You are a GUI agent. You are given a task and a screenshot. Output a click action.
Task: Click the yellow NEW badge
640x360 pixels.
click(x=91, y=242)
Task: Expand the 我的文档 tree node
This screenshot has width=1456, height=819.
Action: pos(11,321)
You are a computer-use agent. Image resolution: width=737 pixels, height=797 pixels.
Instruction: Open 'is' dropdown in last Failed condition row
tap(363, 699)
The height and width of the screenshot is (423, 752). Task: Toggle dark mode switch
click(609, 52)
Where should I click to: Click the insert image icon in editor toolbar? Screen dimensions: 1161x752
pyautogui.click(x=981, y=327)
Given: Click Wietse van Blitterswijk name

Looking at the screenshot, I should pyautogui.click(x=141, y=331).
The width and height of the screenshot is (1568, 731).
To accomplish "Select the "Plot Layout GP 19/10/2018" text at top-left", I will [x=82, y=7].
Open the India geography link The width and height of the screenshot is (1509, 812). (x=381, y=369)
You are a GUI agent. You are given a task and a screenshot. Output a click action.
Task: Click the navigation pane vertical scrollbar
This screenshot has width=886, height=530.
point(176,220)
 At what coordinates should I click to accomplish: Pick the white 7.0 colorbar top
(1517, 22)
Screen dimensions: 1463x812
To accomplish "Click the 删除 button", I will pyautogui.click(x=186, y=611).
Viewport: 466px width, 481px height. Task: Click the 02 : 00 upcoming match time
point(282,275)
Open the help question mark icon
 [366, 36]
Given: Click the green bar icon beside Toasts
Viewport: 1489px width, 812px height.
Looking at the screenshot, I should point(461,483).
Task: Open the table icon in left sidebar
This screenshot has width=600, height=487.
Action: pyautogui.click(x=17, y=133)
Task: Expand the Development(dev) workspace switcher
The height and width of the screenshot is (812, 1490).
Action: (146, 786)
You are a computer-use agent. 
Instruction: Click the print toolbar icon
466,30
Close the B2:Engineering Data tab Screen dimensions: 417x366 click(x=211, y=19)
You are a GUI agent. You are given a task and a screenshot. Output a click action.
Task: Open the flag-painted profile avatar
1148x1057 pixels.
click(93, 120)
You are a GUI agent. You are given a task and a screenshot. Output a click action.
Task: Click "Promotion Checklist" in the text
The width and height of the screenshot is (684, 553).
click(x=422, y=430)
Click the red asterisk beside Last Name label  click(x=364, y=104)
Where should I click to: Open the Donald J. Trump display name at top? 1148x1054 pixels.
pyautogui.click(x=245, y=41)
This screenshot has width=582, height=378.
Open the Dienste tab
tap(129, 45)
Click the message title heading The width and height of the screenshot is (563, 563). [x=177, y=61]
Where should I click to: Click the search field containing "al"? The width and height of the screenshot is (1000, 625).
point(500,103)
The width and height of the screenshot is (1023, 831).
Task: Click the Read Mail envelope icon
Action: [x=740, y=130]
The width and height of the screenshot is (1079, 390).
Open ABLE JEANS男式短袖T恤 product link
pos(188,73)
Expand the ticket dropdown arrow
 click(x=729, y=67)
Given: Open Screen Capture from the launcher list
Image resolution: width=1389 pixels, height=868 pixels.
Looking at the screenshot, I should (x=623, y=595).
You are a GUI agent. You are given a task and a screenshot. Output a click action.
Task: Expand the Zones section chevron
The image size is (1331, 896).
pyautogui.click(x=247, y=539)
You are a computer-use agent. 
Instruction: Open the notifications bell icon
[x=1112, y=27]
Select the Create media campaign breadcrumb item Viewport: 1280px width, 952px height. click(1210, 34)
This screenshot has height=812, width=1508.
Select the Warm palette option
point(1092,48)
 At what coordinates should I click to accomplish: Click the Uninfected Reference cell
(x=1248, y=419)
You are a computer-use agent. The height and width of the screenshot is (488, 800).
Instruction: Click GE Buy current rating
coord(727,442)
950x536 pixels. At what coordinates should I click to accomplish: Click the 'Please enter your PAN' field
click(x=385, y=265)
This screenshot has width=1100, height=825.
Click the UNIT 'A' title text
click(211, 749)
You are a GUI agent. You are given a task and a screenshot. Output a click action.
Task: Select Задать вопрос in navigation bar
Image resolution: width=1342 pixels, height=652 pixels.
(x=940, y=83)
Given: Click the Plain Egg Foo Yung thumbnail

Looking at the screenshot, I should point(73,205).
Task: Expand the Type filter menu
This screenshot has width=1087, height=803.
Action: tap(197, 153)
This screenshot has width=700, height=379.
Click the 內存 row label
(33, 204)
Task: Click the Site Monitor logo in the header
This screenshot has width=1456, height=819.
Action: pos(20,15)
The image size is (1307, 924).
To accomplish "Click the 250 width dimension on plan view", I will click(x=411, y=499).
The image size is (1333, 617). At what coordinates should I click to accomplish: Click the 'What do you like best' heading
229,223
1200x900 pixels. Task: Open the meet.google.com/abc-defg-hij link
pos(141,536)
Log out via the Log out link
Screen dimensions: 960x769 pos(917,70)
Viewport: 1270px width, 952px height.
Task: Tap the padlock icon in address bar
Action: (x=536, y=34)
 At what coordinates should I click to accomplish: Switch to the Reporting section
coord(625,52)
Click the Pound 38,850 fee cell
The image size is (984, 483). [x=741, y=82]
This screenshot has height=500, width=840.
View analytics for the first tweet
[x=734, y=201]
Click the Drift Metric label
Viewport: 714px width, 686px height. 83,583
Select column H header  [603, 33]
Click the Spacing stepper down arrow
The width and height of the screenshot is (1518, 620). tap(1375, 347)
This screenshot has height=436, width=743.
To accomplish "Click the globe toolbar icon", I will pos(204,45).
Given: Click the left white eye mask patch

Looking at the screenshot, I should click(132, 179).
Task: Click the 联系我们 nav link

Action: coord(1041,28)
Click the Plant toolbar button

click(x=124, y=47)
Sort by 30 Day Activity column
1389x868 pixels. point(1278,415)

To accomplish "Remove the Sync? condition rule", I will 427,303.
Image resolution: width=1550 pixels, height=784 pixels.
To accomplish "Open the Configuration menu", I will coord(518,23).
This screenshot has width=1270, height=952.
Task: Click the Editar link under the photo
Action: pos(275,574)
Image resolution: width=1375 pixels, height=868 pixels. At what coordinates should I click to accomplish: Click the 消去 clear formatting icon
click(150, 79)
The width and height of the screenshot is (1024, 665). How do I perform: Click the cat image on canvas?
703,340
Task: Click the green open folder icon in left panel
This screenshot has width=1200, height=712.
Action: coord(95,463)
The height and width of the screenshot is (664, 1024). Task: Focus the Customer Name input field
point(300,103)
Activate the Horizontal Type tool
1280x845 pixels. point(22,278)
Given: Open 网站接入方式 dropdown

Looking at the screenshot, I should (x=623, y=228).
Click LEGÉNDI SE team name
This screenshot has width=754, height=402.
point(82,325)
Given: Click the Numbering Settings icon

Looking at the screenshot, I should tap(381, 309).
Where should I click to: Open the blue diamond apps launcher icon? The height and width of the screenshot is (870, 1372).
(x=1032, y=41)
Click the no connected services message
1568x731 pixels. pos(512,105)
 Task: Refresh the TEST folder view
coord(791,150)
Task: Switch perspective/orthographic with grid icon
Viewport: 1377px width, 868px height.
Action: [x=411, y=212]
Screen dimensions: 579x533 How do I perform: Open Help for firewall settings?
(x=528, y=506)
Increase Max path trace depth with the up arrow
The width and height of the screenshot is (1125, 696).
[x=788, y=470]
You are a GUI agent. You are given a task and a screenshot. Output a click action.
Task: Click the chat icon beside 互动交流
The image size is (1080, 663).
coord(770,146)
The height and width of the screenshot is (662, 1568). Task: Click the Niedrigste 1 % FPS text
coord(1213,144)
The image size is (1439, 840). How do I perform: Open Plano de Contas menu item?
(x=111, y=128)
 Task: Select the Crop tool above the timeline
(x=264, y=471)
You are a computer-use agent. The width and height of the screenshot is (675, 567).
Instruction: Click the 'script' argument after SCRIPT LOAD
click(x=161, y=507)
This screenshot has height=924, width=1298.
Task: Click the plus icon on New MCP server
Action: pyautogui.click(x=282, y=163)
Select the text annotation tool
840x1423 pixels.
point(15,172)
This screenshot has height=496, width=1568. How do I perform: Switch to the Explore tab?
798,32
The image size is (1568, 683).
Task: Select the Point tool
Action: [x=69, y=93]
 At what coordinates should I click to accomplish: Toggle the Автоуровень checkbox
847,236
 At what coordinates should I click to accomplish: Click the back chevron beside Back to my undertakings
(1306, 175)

● ● ● ● ● ● ●

▶ **Stated problem**
Rewrite everything from the line containing "At what coordinates should I click to accomplish: Click the back" down to the end of the records, requests included. Multiply each coordinate in the answers by 1.45 and round to whole numbers, with halves going up.

▶ **Correct result**
 At what coordinates should I click to accomplish: Click the back chevron beside Back to my undertakings
(1894, 254)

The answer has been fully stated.